Le discours du manager est bon, son recrutement aussi : « Un des premiers recrutements d’O’Gara a été Brice Dulin, il le connaissait parfaitement depuis le Racing 92. Les recrues sont arrivées par petites touches, elles répondaient à des besoins. Le staff médical est aussi performant, il n’y a pas beaucoup de blessés malgré la longue saison. Aujourd’hui, seul Matthias Haddad est blessé. Les remplaçants sont potentiellement aussi forts que les titulaires. Colombe est excellent quand il remplace Atonio, Slavi aussi avec Wardi. Le club a une économie saine, de nombreux partenaires, c’est un modèle qui a été pensé pour durer. » Et gagner !
Reus, l’exemple emblématique de La Rochelle
A La Rochelle, on ne recrute pas que des joueurs confirmés. On fait aussi confiance aux jeunes. Dans l’ombre d’Antoine Hastoy, Hugo Reus grandit tranquillement pour prendre la relève dans quelques années.
Hugo Reus a vécu une deuxième partie de saison chargée en émotion. Le jeune ouvreur rochelais est entré en jeu à l’UBB et a fêté sa première titularisation face à Bayonne, il a connu les phases finales avec La Rochelle et dispute cet été le Mondial avec l’équipe de France U20. Tout va très vite pour ce jeune garçon de 19 ans seulement, arrivé à La Rochelle en 2022 en provenance de l’UBB.
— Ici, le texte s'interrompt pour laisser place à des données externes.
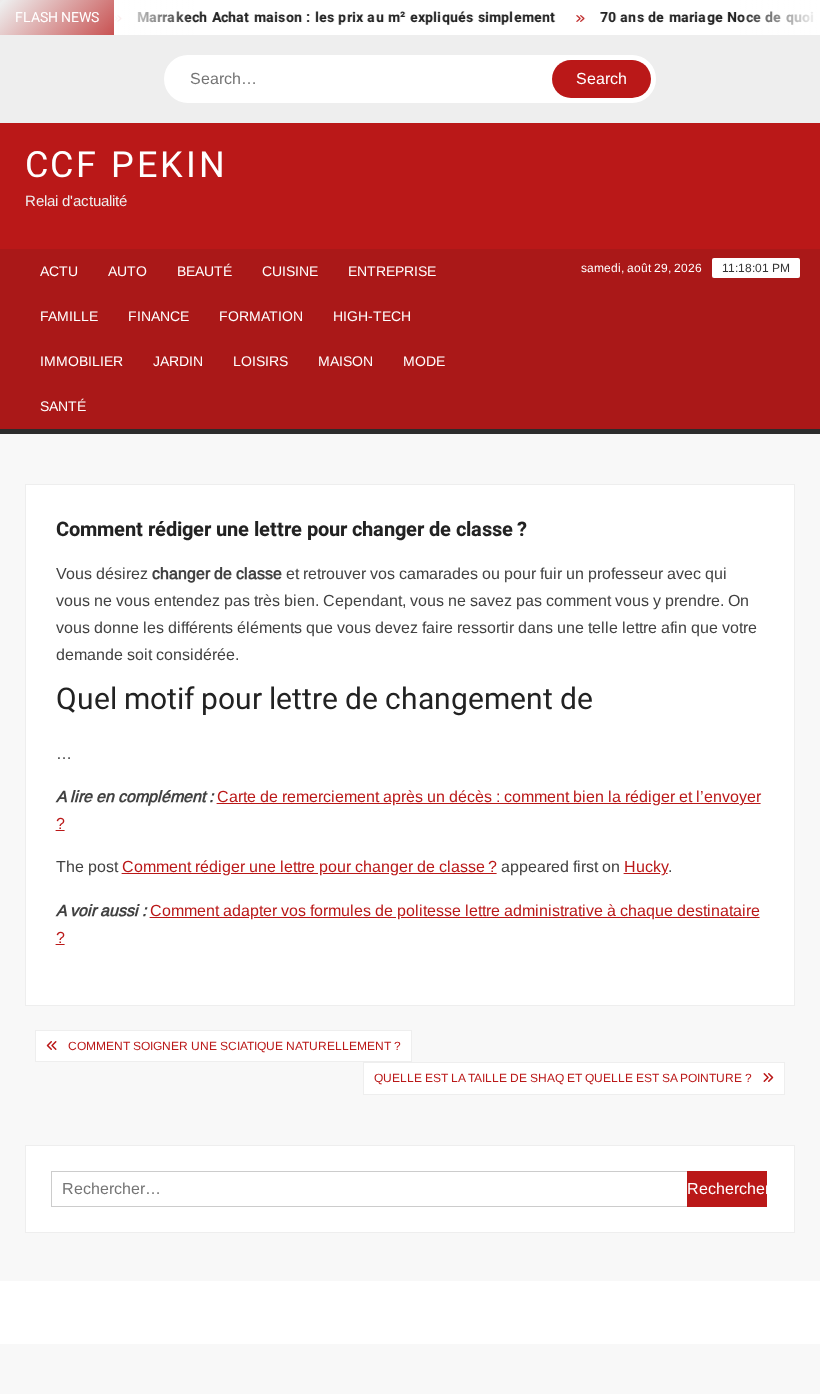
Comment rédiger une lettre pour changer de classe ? (309, 866)
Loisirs (260, 361)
Il a choisi le Stade Rochelais car il pouvait intégrer une école de commerce et il a été séduit par la perspective de travailler avec Ronan O’Gara : « C’est une véritable chance pour Hugo d’avoir un tel entraîneur au début de sa carrière, Ronan O’Gara peut devenir son mentor » explique Philippe Lescure, son entraîneur au CA Périgueux Dordogne.
« C’est une véritable chance pour Hugo d’avoir un tel entraîneur au début de sa carrière, Ronan O’Gara peut devenir son mentor »
Avant de rejoindre l’UBB en 2018, Hugo Reus a fait ses classes à Ribérac puis à Périgueux : « Il sortait déjà du lot, il était passionné de rugby, toujours à l’écoute des autres. Il est devenu leader et j’en avais fait mon capitaine » ajoute Philippe Lescure.
« Il jouait parfois au centre, mais en 10 l’équipe profite plus de son excellent coup de pied. Il doit encore un peu évoluer techniquement, mais il aime jouer, défendre. Ce n’est pas le joueur que l’on n’attend au départ, mais il s’impose par sa régularité, sa fiabilité. Ronan O’Gara va continuer à le faire progresser. Je trouve qu’il a déjà gagné en maturité depuis qu’il est à La Rochelle. »
Comme Antoine Hastoy a de fortes chances d’être retenu pour la Coupe du monde, Hugo Reus va avoir du temps de jeu la saison prochaine malgré le retour au club de West. A lui de saisir l’occasion et de montrer qu’il peut être mieux qu’un remplaçant.